Task: Arrange the stretch from the start of the listing through the line containing "pressure-tick-label: 700 is" as a Markdown table with the columns Row and Text, numbering each nonblank line in order and skipping blank lines. Leave the pictures out of the table.
#### Material for the task ####
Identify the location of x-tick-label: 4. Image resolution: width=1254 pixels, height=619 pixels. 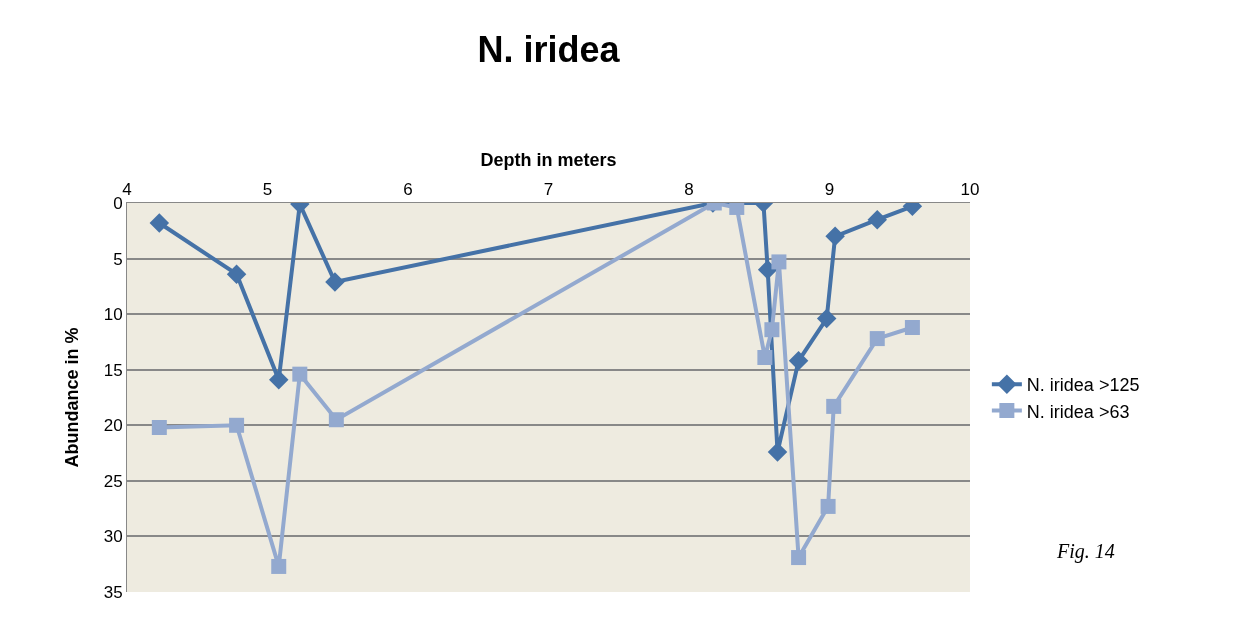
(127, 190).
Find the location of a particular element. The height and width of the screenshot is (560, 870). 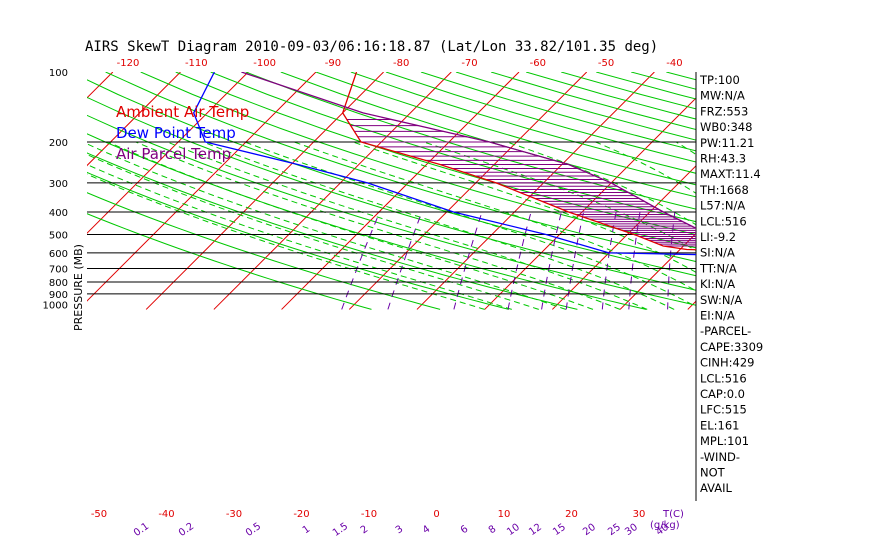

pressure-tick-label: 700 is located at coordinates (58, 270).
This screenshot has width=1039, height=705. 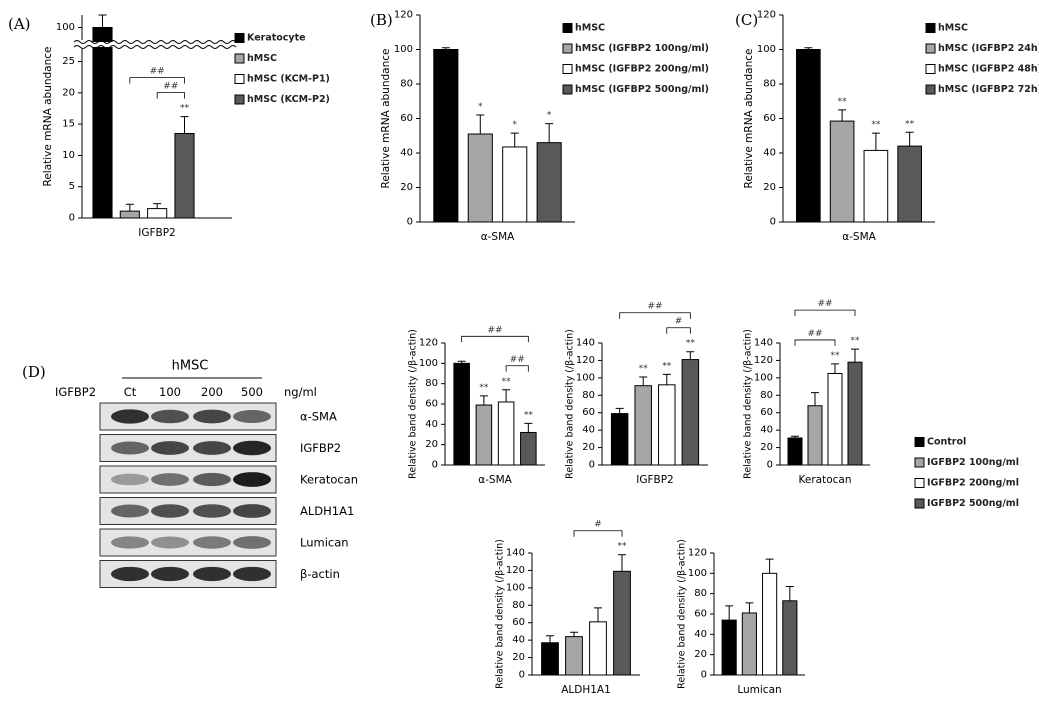 I want to click on band-label: β-actin, so click(x=320, y=574).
####
The answer:
| Row | Text |
|---|---|
| 1 | Identify the location of x-tick-label: 4. Image resolution: width=1254 pixels, height=619 pixels.  |
| 2 | (127, 190). |
| 3 | Find the location of a particular element. The height and width of the screenshot is (560, 870).  |
| 4 | pressure-tick-label: 700 is located at coordinates (58, 270). |